Ally outlined the role of FEMA, which I’d never really fully understood. It started only back in 1979, and was created to bring a range of like functions in federal government Its has a quite a diverse range of functions from response, to preparedness, to recovery grants, to housing standards, to flood insurance. It was some of these elements that surprised me.
She acknowledged with the understatement that “we didn’t that well during Katrina” (doin’ a heck of a job Browny), but dissected that, to the messages that were coming from elected officials were different from the ones coming from FEMA and other emergency management agencies. This led to a loss in confidence and trust in government.
Afterwards they developed a framework with the overarching goal of one message many voices, that are accurate, coordinated, timely and accessible.

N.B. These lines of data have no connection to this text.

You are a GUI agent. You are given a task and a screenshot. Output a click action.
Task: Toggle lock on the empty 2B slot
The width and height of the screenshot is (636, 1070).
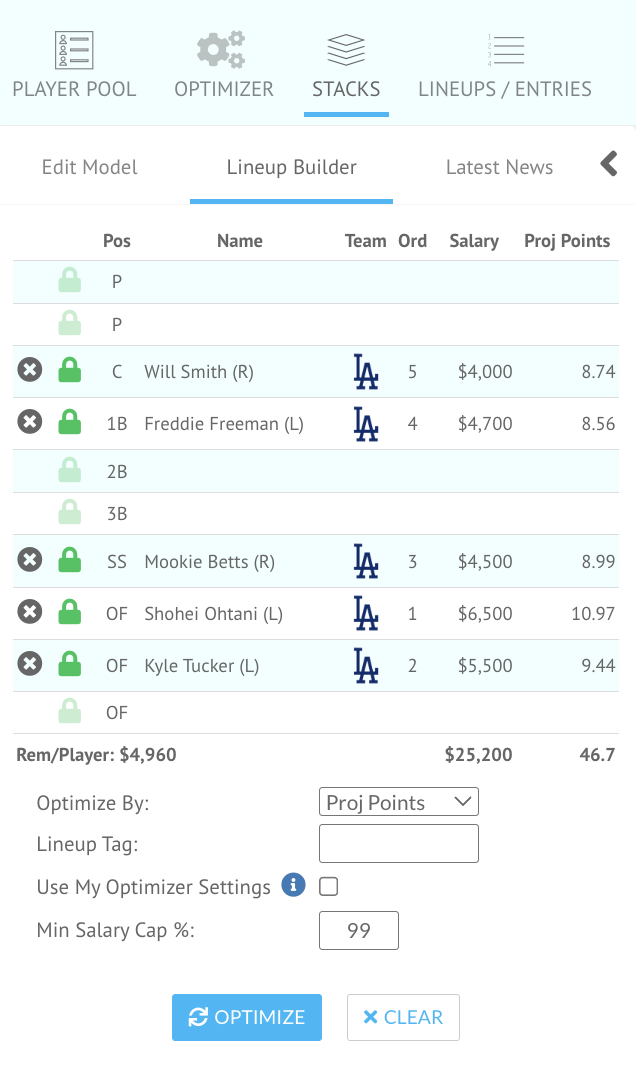pyautogui.click(x=69, y=471)
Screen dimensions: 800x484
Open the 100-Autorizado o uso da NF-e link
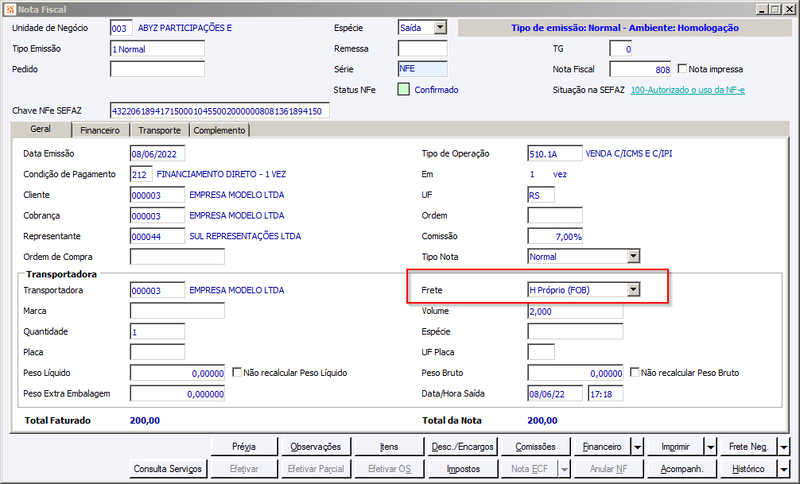pos(687,90)
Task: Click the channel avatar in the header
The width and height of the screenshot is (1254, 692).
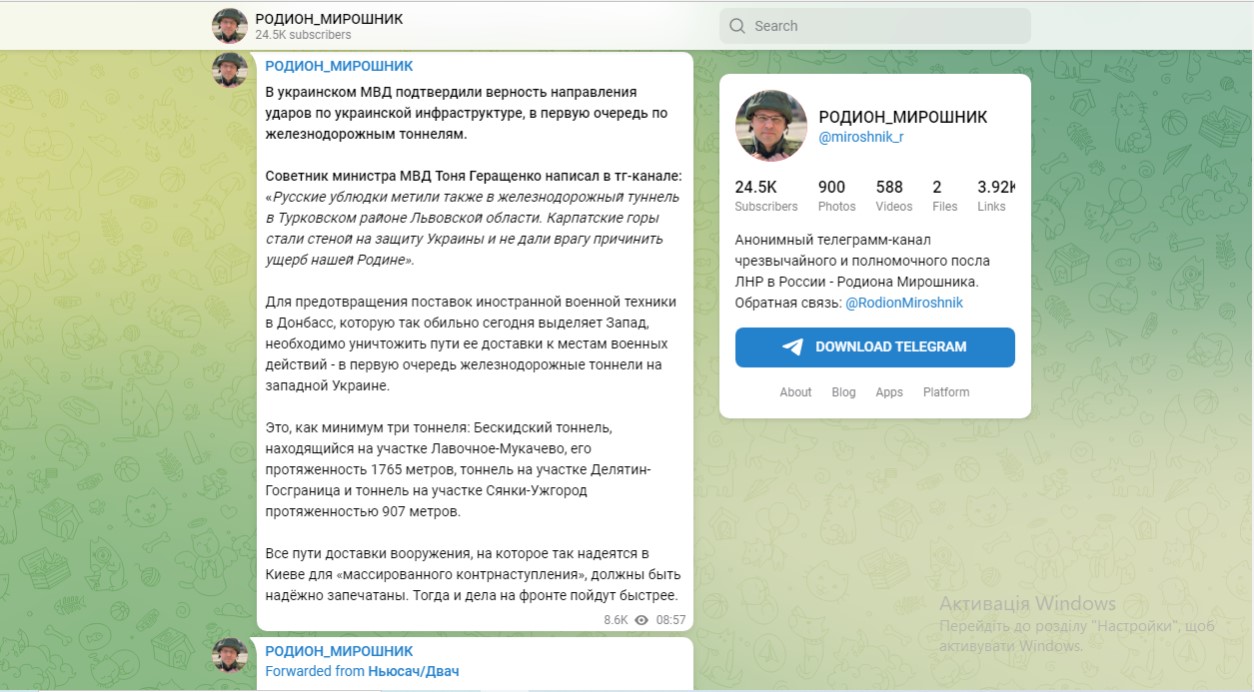Action: [229, 26]
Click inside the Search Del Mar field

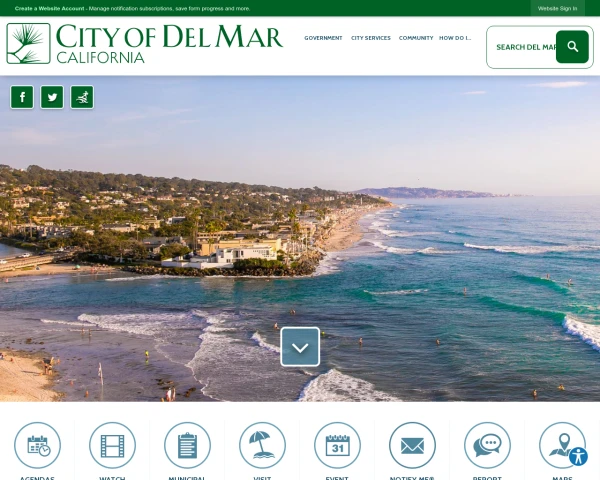525,47
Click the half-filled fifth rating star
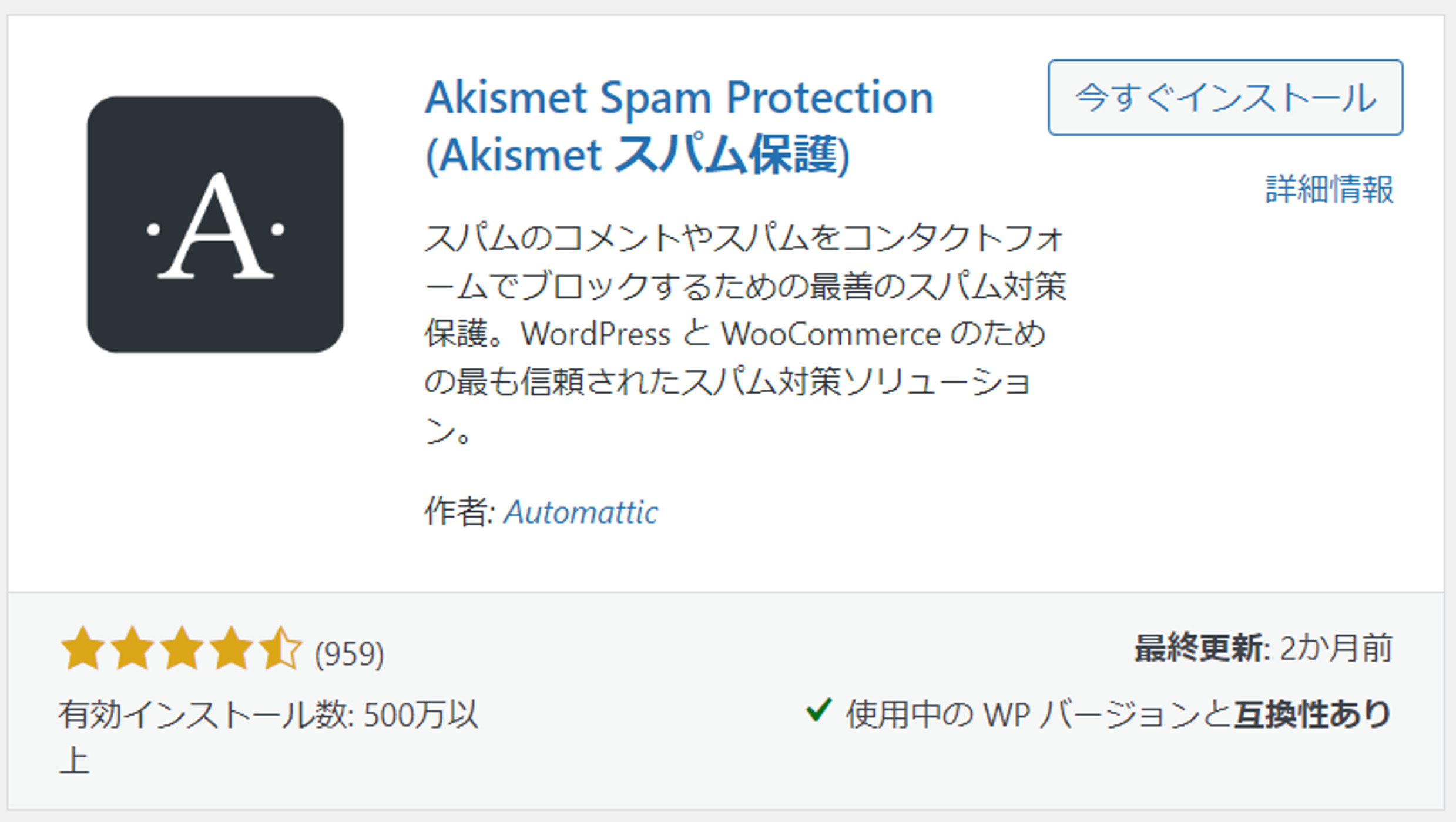 coord(280,648)
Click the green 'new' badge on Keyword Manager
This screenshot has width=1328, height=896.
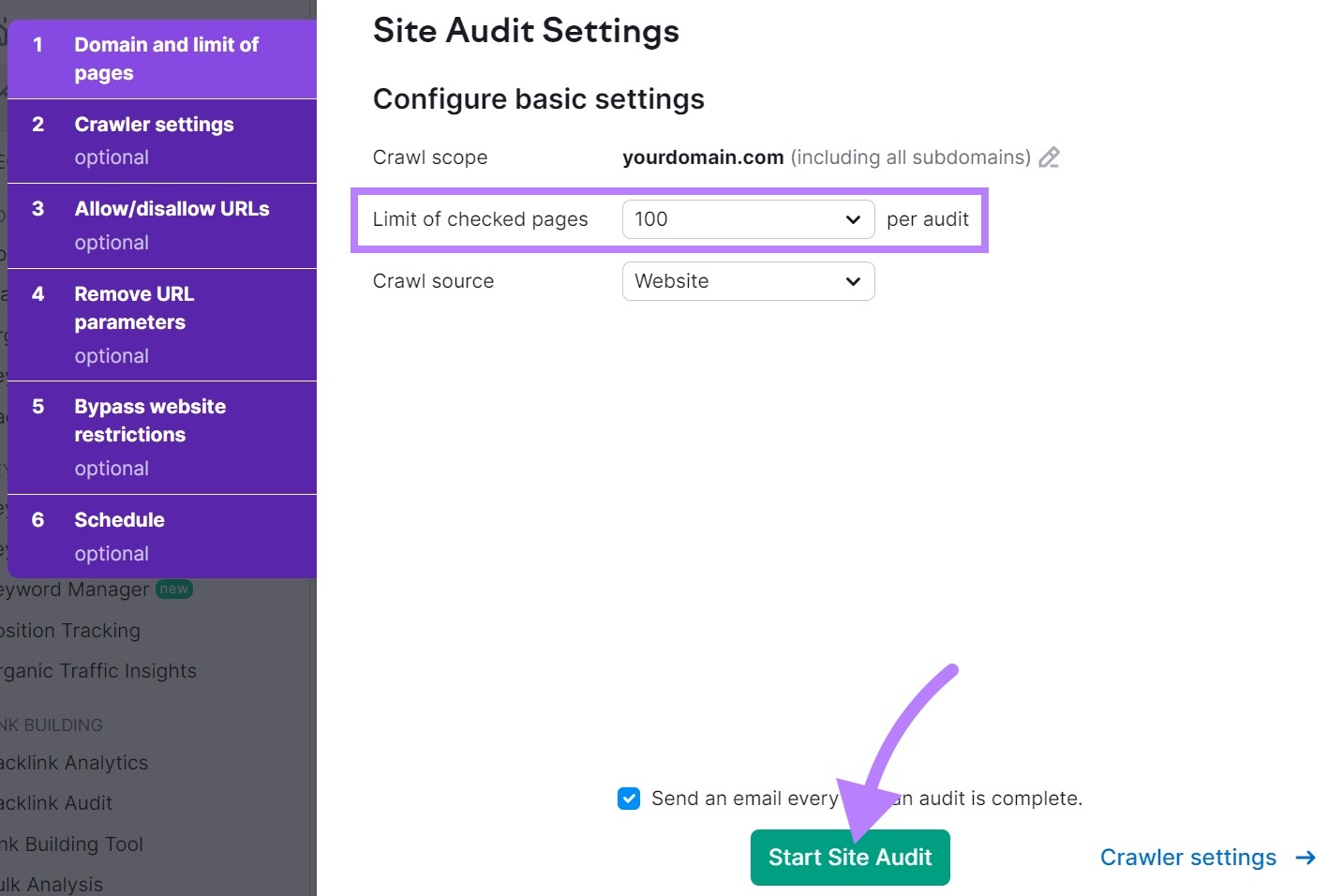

They used this framework in exercises to test really large scale scenarios, ie losing the capacity of the state or local government to put out messages. What would FEMA do? They had authority to put them out, but never had to. So they had to think of creative ways of getting, crafting and disseminating messages.
And then the hurricanes came 48 million people affected (15% of the population), 4.5 million registrations, 4.5 people in hotel stays, 48 states responding, the list goes on. Each one was similar yet different. The flooding in Houston, the collapse of systems in puerto Rico, the massive evacuations of Florida, and the levels of non insurance in California with the fires. All quite distinct. And the planning for staffing, they thought they’d need 88 staff. it was closer to 170. For Puerto Rico, it was back to basics. Using radio stations, flyers, word of mouth, news bulletins. And they needed Spanish speakers. Preferable staff, who understood the bureacratese of FEMA
With the 4.8 million registrations, most of it was online, phone etc. However, in Puerto Rico it was all by paper. I remember the days. And we know how well that worked
4.8 mil hotel stays, this is transitional housing into hotels for privacy (rather than accommodating in shelters). The levels of support differed ie Florida v Puerto Rico (many of whom had evacuated to Florida), so they had to manage the different messaging.
Ali talked about her key takeaways, that you need to exercise non traditional challenges, to assess the scalability and flexibility of your organisation, and make time to continuously assess and improve. At the end of the presentation, I was exhausted.